Dans ce cas, tandis que subsiste le doute quant à la discipline sacramentelle à laquelle renvoie le texte, il apparaît clairement qu'il y a une ouverture pratique, dans certains cas, à l'accès aux sacrements: tant qu'il s'agit (par exemple) de la confession ou de l'onction aux malades, il n'y a pas d'opposition entre (d'un côté) ce que dit cette note et (de l'autre) la nature de ces sacrements et l'enseignement de l'Eglise; mais, s'agissant de l'Eucharistie, si.

La note 351, au contraire, encore plus complexe et problématique, s'insère dans le § 305 du texte, là où il est question du fait qu'«à cause des conditionnements ou des facteurs atténuants, il est possible que, dans une situation objective de péché – qui n’est pas subjectivement imputable ou qui ne l’est pas pleinement – l’on puisse vivre dans la grâce de Dieu, qu’on puisse aimer, et qu’on puisse également grandir dans la vie de la grâce et dans la charité, en recevant à cet effet l’aide de l’Église». Et là se greffe la note 351:

«Dans certains cas, il peut s’agir aussi de l’aide des sacrements. Voilà pourquoi, "aux prêtres je rappelle que le confessionnal ne doit pas être une salle de torture mais un lieu de la miséricorde du Seigneur" : Exhort. ap. Evangelii gaudium (24 novembre 2013), n. 44 : AAS 105 (2013), p. 1038. Je souligne également que l’Eucharistie "n’est pas un prix destiné aux parfaits, mais un généreux remède et un aliment pour les faibles" (Ibid., n. 47)».

Par conséquent, dans certains cas, la voie des sacrements aux divorcés remariés civilement semble ouverte, à travers une non-culpabilité subjective reconnue, malgré la présence d'une condition objective de péché.

Indiquons quelques éléments problématiques qui émergent:

- Le confesseur semble être invité à juger avec exactitude l'état subjectif de la conscience, arrivant de fait à exprimer un jugement sur le cœur de l'homme (chose que normalement l'Église n'a jamais faite, restant sur le plan, justement, de la situation objective. C'est le cas de Familiaris Consortio, qui demandait, pour l'accès aux sacrements, d'embrasser la continence avec la détermination de ne plus commettre ce péché).

- Quelque commentateur a cité, pour expliquer cette pratique, le principe de l'epikeia thomiste (en réalité en déformant saint Thomas, mais ce serait une longue histoire ...), c'est-à-dire celui qui autoriserait des exceptions à la règle.
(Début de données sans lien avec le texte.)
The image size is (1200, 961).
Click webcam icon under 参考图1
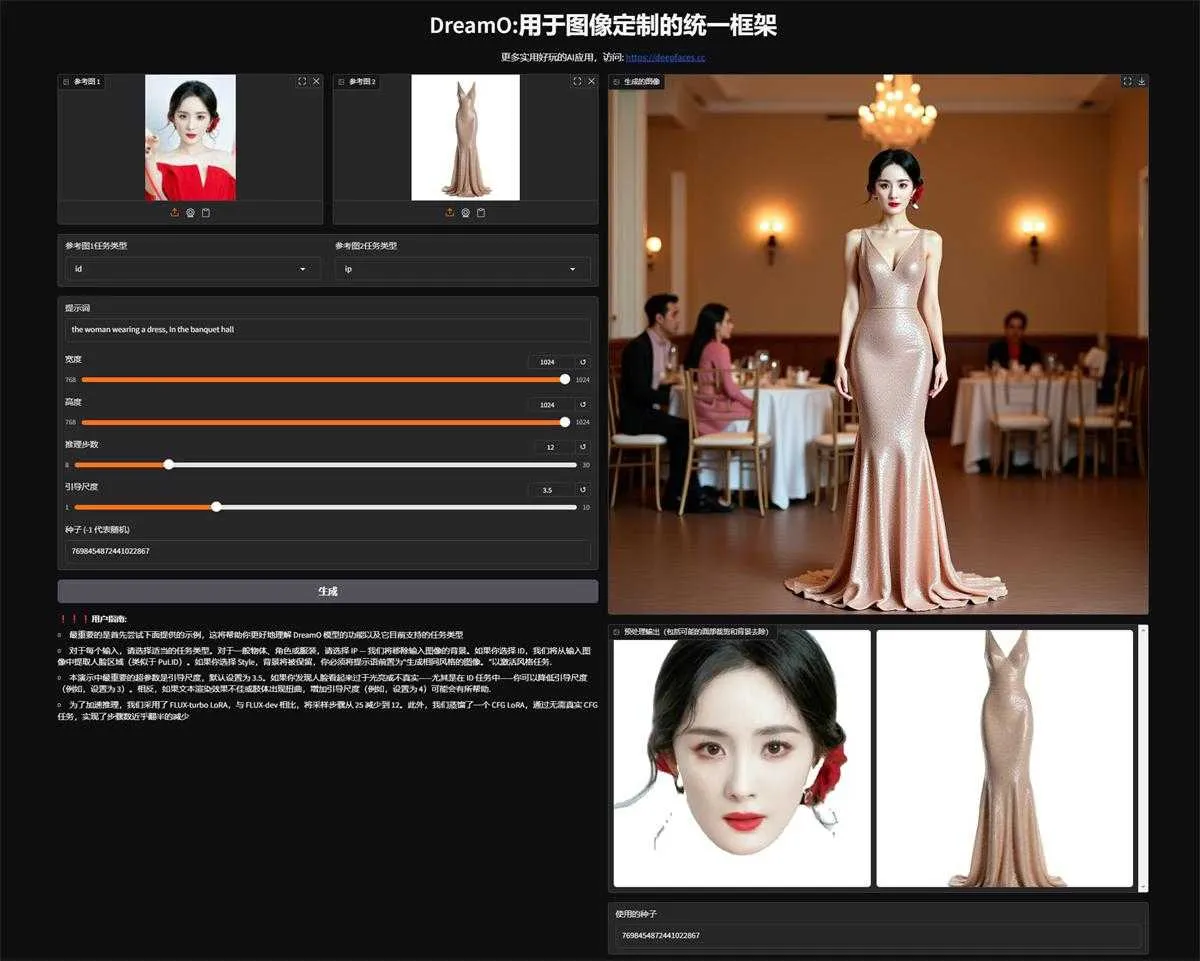(190, 213)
Mais ce principe, invoqué à plusieurs reprises par le cardinal Kasper, avait déjà été classé comme non applicable précisément dans des cas tels que ceux des divorcés remariés qui exercent encore la sexualité, par un document signé par le cardinal Ratzinger, préfet de la Doctrine de la Foi. Nous lisons dans le document de 1994 (ndt: en fait la note additive de 1998)
«L’epikeia et l’aequitas canonica sont d’une grande importance dans le cadre des normes humaines et purement ecclésiales, mais elles ne peuvent pas être appliquées dans le cadre de normes sur lesquelles l’Église n’a aucun pouvoir discrétionnaire. L’indissolubilité du mariage est une de ces normes qui remontent au Seigneur lui-même et qui sont donc désignées comme normes de "droit divin". L’Église ne peut pas non plus approuver des pratiques pastorales – par exemple dans la pastorale des sacrements – qui contrediraient le clair commandement du Seigneur».
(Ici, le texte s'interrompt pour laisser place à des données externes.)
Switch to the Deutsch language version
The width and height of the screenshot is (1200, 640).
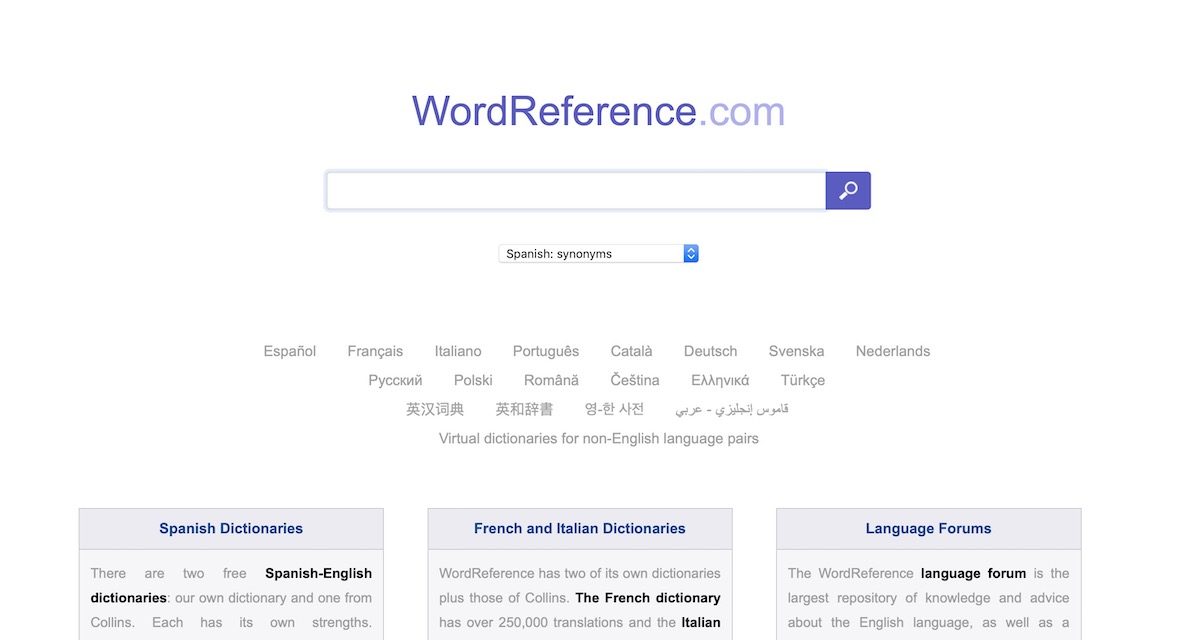pos(710,351)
- Comment alors évaluer ce qui est rapporté par l'encyclique Veritatis Splendor à propos du fait que «si les actes sont intrinsèquement mauvais, une bonne intention ou des circonstances particulières peuvent diminuer leur mal, mais elles ne peuvent pas le supprimer» (n.81)
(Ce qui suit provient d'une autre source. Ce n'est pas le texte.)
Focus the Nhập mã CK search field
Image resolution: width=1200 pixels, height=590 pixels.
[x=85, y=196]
Enfin, comment concilier ces trois notes (329, 336 et 351) avec le paragraphe 300 d'Amoris laetitia , qui dit: « Étant donné que, dans la loi [morale] elle-même, il n’y a pas de gradualité (cf. Familiaris consortio, n. 34), ce discernement [celui fait par le divorcé remarié sur sa situation]ne pourra jamais s’exonérer des exigences de vérité et de charité de l’Évangile proposées par l’Église »?